== Provided entries ==
%%

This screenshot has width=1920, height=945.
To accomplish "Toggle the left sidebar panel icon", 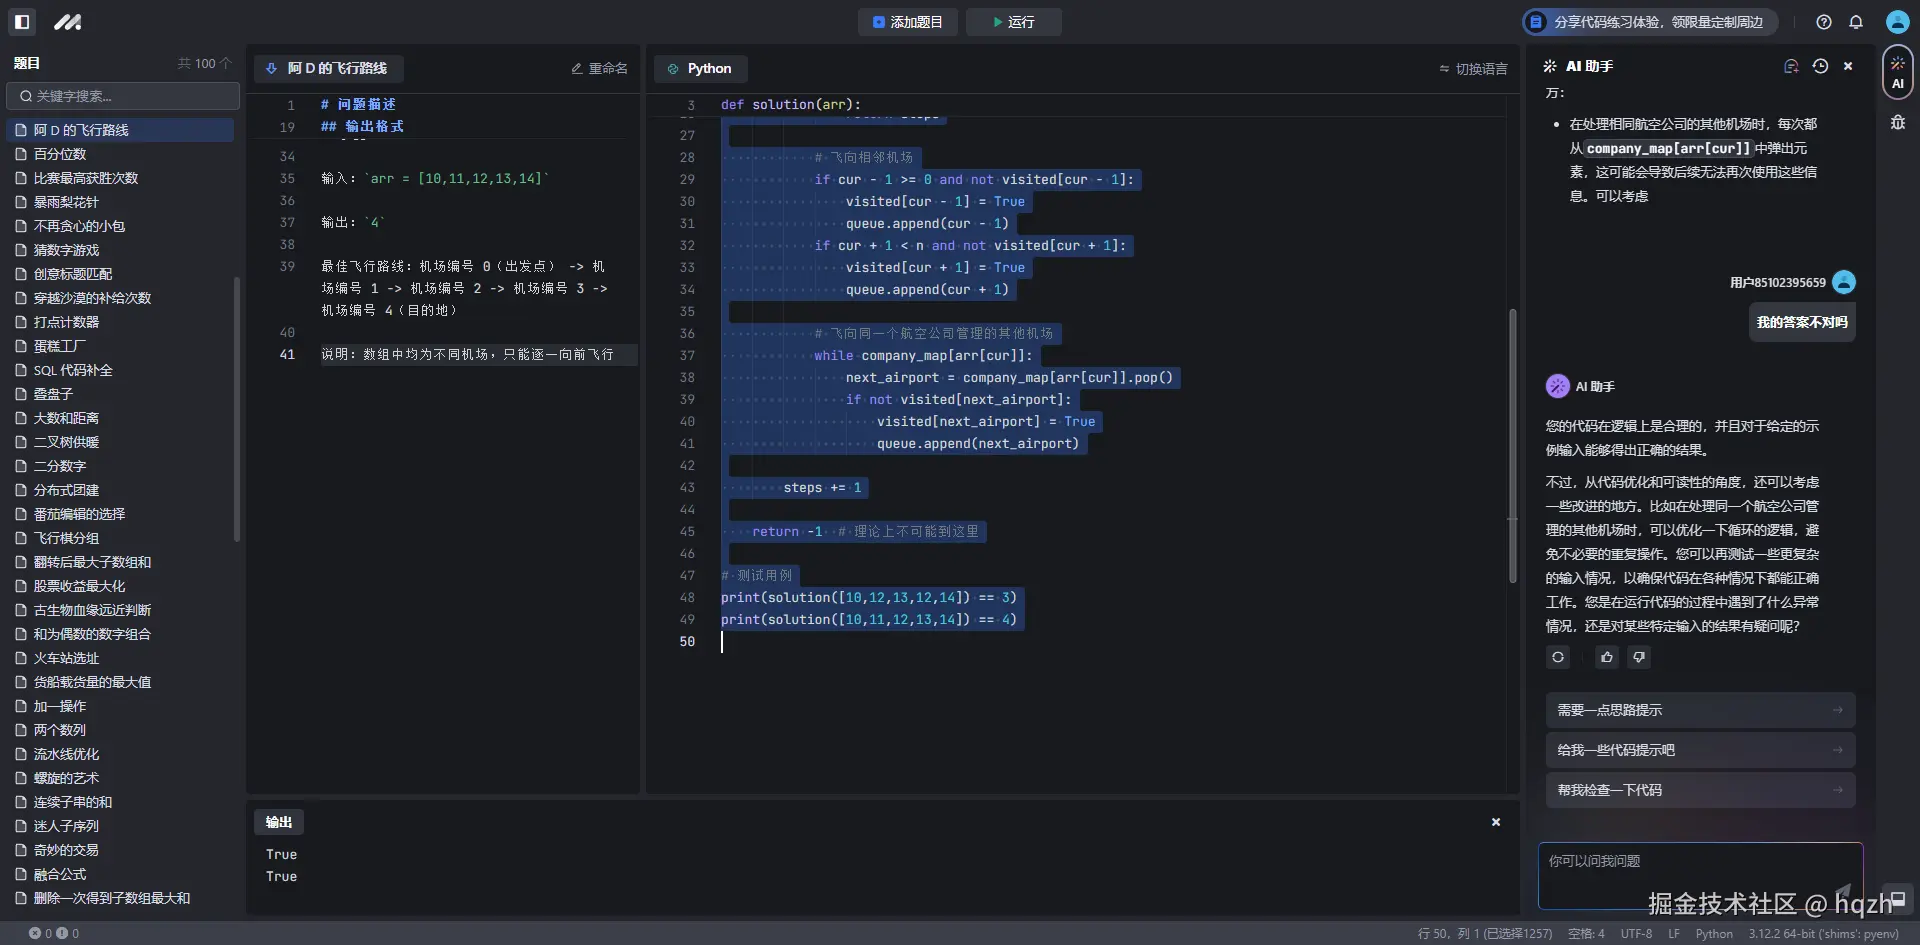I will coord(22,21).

%%
%%

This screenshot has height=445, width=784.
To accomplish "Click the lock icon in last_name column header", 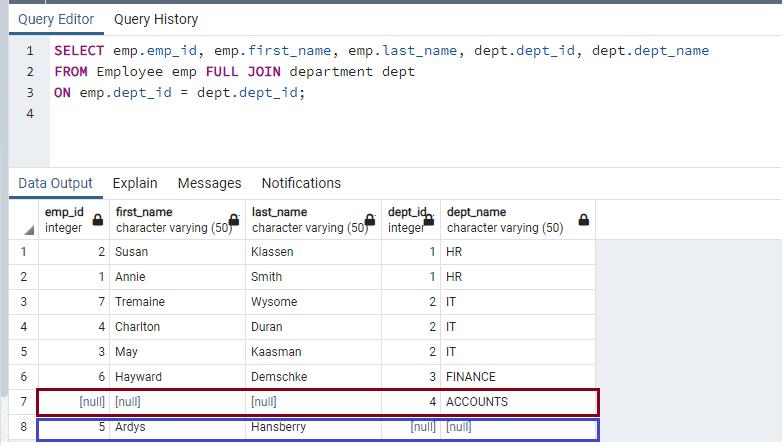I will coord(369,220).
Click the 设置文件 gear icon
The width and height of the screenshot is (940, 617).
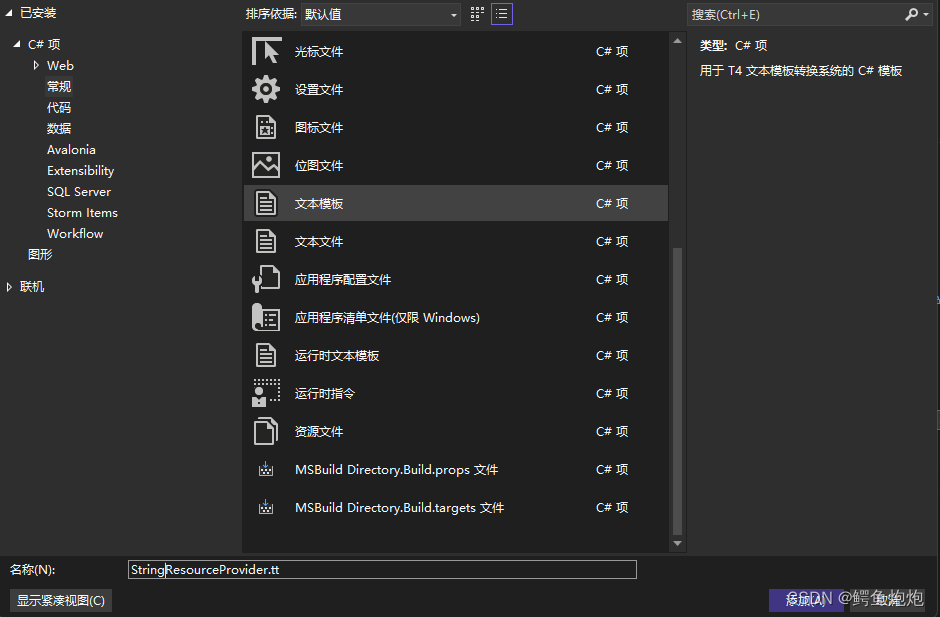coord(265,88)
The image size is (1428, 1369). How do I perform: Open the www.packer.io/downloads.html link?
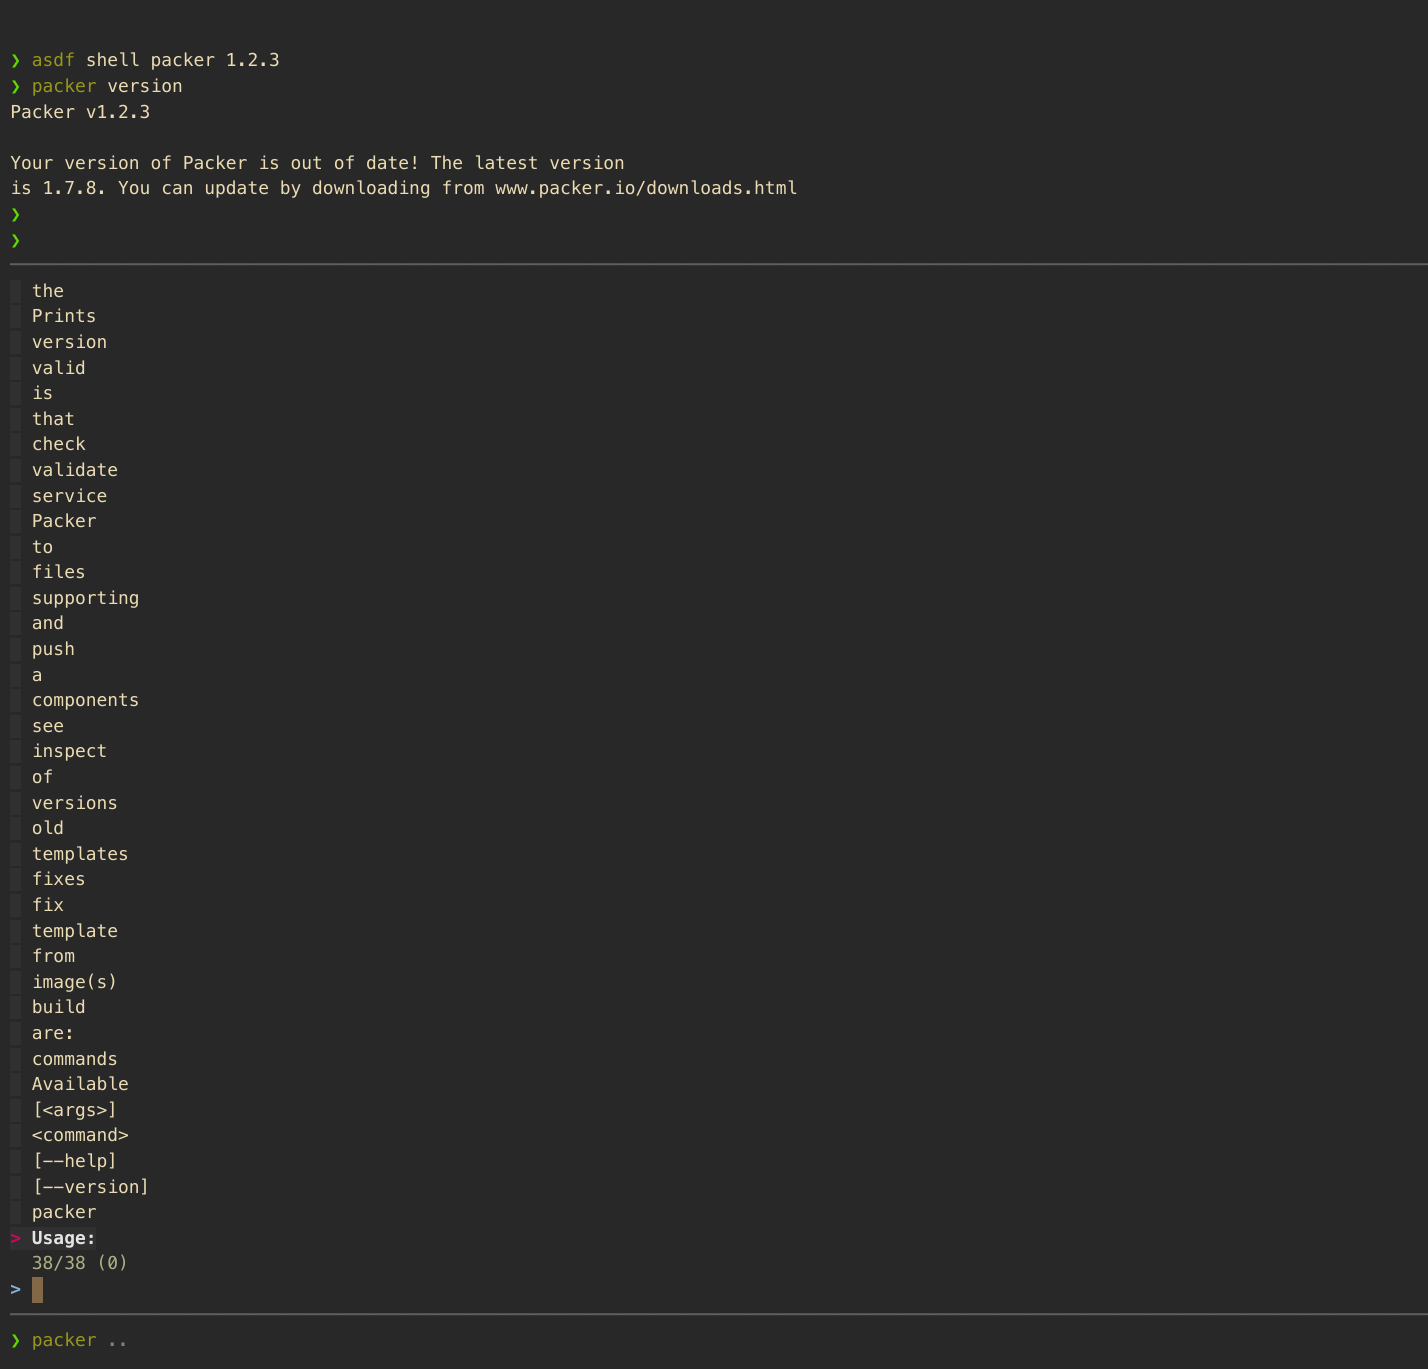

%%

== Task details ==
Copy everything above from the line holding "Click the 设置文件 gear icon" down to the line holding "The image size", both ends included, exactly as it stands and without the pictures.

== Task result ==
Click the 设置文件 gear icon
The width and height of the screenshot is (940, 617).
coord(265,88)
The image size is (1428, 1369). How do I perform: Open the www.packer.io/downloads.html link?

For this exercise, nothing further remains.